→ **Texto de lectura**:
>>>

Al día siguiente llega una niña en un nuevo convoy de ambulancias, del que bajan pacientes que van entrando en la tienda de triaje. Gracias a los intérpretes escucho su historia mientras recogemos los datos esenciales y luego pasan a la nave. Los que pueden andar suben acompañados la larga escalera, a los demás los subimos en camilla como si fueran náufragos rescatados en alta mar. Se prepara el quirófano para algunas heridas que llegan abiertas o infectadas, y para impactos de metralla que se ha quedado enquistada, así como otros tratamientos. Todo el personal médico, militar y civil, se prodiga con una generosidad sincera, nadie ahorra energías, veo al director médico barriendo el suelo y a un médico llevando a un paciente al baño. Ese ímpetu de bondad nace de nuestra parte más verdadera. Ante las necesidades de los demás, cada uno da lo mejor de sí mismo.

Los relatos de los pacientes se parecen de forma impresionante: una jornada de guerra, tan desesperada como otras pero destinada a ser inolvidable, pues arrasa violentamente su mundo, de pronto estalla un esplendor seguido de un ruido atronador. Luego, oscuridad. Hay quien ya no despertará, o quien no sabe dónde está. Otros despiertan pero no recuerdan nada, se encuentran en un hospital frenético, rodeado de gente que corre y grita entre los escombros de un edificio que se ha derrumbado. A medida que van tomando conciencia, se dan cuenta de lo que ese fogonazo se ha llevado: una pierna, un brazo, parte del tronco. Un shock que anestesia los demás sentidos y sensaciones, ¿es una película o la vida real? Cuerpos que salen entre esas trampas de ruinas y escombros, heridas curadas a toda prisa, y el dolor que empieza a hacerse notar, carreras en ambulancia o en una camilla desvencijada. Preguntas angustiosas sobre la suerte de sus seres queridos. Luego, poco a poco, para cada uno empieza su via crucis, del que desconoce tanto el trayecto como la meta. Cuerpos y almas indisolublemente dañados y marcados. Ya habrá para siempre una vida antes y después del gran fogonazo de luz.

<<<

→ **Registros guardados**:
>>>

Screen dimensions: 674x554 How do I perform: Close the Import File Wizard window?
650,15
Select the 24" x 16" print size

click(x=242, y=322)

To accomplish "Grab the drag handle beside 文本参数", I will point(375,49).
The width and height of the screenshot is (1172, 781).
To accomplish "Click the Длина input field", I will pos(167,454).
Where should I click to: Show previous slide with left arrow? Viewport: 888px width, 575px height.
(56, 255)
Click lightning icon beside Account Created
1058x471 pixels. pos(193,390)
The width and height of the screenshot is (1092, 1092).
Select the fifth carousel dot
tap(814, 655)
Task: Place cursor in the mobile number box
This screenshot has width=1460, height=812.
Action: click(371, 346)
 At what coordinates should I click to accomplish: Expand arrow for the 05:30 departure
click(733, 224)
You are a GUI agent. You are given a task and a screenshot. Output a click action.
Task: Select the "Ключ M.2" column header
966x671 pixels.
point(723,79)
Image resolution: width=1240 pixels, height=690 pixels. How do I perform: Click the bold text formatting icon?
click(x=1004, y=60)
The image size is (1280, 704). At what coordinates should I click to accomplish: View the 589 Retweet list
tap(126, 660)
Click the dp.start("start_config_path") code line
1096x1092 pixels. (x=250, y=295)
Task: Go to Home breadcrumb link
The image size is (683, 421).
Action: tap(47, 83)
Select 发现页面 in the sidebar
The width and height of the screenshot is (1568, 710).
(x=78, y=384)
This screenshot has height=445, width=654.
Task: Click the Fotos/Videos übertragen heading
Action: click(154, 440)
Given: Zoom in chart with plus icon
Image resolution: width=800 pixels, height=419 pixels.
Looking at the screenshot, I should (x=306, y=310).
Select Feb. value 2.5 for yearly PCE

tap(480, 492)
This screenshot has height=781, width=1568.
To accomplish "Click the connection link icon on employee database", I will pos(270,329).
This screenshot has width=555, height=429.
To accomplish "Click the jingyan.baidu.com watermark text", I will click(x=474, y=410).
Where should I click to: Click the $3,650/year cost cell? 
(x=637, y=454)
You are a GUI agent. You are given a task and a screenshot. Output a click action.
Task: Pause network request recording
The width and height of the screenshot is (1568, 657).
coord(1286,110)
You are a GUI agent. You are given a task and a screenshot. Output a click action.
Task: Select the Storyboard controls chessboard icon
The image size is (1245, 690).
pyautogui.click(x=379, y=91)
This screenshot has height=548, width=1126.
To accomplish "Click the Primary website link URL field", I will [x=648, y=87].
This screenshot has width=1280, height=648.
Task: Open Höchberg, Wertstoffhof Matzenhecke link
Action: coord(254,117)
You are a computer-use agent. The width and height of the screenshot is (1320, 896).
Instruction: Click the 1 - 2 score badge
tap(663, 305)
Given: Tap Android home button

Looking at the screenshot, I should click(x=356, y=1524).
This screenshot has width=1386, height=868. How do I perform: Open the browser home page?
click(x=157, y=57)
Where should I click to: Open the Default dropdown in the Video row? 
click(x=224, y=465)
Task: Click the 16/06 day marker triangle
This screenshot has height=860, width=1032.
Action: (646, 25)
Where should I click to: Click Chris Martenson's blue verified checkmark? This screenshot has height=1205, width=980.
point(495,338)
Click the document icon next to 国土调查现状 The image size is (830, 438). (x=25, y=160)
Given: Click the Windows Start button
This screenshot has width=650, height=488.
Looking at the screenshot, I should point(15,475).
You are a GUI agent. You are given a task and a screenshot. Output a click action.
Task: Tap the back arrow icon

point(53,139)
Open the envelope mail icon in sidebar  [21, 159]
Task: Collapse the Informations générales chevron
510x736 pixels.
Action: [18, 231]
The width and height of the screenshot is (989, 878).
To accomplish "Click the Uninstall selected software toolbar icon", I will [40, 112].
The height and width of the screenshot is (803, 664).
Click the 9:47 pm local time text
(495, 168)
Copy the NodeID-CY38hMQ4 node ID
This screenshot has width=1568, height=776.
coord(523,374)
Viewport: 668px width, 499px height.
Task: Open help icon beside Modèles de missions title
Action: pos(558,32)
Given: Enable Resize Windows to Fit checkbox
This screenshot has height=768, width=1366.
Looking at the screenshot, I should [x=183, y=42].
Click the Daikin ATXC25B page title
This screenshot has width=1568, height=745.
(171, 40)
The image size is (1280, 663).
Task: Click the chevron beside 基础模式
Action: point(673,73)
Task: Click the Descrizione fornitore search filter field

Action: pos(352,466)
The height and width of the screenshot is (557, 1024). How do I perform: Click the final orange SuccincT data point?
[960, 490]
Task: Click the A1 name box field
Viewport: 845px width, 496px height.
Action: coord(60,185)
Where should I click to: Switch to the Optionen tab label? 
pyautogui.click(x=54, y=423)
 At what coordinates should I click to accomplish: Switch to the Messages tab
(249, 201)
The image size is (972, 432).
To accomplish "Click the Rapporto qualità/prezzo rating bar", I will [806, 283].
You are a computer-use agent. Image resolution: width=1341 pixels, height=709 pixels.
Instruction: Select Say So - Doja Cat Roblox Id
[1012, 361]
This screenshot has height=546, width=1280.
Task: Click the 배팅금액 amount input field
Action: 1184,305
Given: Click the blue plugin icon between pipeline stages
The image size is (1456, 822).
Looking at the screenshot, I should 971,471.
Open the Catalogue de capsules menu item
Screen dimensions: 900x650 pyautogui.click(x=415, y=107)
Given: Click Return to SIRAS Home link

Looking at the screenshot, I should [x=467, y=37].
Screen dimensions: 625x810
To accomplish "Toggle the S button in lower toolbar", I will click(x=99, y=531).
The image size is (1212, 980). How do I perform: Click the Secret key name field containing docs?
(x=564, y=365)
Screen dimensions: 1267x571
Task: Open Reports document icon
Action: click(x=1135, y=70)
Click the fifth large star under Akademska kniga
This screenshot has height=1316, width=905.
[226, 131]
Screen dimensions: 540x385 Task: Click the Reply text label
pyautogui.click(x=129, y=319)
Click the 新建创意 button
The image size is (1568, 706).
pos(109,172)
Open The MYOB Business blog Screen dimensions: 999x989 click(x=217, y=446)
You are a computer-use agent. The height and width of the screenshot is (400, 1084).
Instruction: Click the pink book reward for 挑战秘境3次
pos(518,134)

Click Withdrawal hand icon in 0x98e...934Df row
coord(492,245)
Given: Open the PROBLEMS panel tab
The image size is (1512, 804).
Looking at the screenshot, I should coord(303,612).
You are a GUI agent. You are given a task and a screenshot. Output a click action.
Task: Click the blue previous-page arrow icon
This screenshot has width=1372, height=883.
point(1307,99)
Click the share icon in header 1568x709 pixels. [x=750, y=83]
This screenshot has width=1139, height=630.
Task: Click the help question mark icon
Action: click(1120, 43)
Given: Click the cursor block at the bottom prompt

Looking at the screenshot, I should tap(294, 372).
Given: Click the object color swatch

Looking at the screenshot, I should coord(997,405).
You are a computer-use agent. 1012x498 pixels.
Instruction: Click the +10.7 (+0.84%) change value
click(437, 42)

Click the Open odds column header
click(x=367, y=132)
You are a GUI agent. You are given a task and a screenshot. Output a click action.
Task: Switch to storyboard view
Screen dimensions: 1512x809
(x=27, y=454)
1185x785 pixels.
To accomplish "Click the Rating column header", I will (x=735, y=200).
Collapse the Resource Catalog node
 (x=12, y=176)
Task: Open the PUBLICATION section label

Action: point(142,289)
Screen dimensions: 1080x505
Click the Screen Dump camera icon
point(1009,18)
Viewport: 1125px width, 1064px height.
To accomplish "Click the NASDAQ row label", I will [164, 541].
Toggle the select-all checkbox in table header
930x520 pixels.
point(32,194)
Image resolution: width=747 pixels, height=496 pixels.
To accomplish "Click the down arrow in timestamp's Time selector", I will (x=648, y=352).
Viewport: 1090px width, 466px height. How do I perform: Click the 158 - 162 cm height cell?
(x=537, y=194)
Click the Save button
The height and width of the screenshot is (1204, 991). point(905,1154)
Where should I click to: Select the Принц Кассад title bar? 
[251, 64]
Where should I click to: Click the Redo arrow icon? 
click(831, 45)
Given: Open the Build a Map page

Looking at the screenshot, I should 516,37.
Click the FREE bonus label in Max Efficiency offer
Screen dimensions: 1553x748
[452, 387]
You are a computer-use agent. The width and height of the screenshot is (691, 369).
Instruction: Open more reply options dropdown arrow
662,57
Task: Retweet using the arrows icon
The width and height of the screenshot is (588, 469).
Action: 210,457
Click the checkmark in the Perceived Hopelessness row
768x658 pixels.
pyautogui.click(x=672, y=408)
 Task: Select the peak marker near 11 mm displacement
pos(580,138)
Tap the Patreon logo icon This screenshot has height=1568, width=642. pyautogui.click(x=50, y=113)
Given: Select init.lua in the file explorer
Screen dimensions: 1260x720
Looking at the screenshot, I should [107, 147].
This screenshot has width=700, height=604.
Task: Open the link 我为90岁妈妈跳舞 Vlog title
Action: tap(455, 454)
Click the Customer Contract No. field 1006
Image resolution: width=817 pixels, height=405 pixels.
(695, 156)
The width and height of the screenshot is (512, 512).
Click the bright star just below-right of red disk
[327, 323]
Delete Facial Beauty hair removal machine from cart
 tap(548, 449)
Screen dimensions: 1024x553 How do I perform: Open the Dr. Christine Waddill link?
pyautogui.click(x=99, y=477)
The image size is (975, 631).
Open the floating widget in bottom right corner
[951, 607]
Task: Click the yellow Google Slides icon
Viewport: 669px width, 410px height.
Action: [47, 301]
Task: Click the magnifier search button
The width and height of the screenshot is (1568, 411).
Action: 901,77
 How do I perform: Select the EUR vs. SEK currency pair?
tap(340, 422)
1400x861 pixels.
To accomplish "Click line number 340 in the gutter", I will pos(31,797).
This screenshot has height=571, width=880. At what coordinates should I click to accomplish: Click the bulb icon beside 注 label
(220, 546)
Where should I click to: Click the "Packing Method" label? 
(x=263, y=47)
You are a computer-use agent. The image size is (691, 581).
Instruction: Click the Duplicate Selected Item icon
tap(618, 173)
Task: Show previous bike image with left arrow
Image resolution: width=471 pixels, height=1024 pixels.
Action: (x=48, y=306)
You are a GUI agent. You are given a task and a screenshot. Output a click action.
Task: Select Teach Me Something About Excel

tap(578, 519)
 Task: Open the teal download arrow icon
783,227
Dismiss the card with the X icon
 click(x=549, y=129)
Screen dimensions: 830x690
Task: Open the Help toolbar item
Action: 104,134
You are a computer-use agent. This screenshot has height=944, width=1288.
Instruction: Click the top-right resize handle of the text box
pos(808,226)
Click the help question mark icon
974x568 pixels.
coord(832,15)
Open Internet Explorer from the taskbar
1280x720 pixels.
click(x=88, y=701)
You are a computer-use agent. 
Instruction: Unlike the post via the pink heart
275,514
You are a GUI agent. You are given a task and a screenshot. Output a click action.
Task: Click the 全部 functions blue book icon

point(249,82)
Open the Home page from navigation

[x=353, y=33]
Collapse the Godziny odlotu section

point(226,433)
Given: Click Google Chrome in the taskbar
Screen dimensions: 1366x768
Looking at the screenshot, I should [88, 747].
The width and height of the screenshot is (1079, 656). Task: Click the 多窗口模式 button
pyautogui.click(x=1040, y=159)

<<<

→ **Tarea 1**: En el relato de los heridos de guerra, ¿a quién se ve barriendo el suelo?
→ **Tarea 2**: Según el relato de los heridos de guerra, explica por qué la jornada que recuerdan los pacientes está destinada a ser inolvidable.
→ **Tarea 3**: Continúa, por favor, el relato de los heridos de guerra a partir de su última frase.

→ **Resultado 1**: Al director médico.

→ **Resultado 2**: Porque arrasa violentamente su mundo. De pronto estalla un resplandor seguido de un ruido atronador, y ese fogonazo se lleva una pierna, un brazo o parte del tronco. Desde entonces hay para siempre una vida antes y después.

→ **Resultado 3**:
Walid, 19 años, nos cuenta que se despertó durante la noche en su casa de Gaza oyendo el zumbido de drones, a los que llaman mosquitos, temidos por todos como anunciadores de la muerte. Compartía su habitación con otros siete familiares que dormían en colchones improvisados. Un destello y un estruendo sacudió los edificios adyacentes y también el suyo. De pronto estaba rodeado de escombros, dos plantas más abajo, afortunadamente tuvo la audacia de sacar un brazo para dejarse ver. Se ahogaba con la boca llena de tierra y polvo, pensaba que tenía los minutos contados, por fin los servicios de emergencia lograron sacarlo, pero justo entonces alguien apagó el sol. Al día siguiente despertó en el hospital lleno de heridas y quemaduras cubiertas con vendas. Y con anemia por toda la sangre que había perdido. Le informaron de que de los siete familiares que estaban con él, solo quedaban tres con vida. Ahora se pregunta qué hacer para continuar con sus amados estudios de ingeniería, pues la universidad ha desaparecido. Sus padres se han quedado dentro de la franja, en un campo de refugiados. Dentro de unos días un avión le recogerá para comenzar una nueva vida en Qatar, ¿cuándo volverá a verlos?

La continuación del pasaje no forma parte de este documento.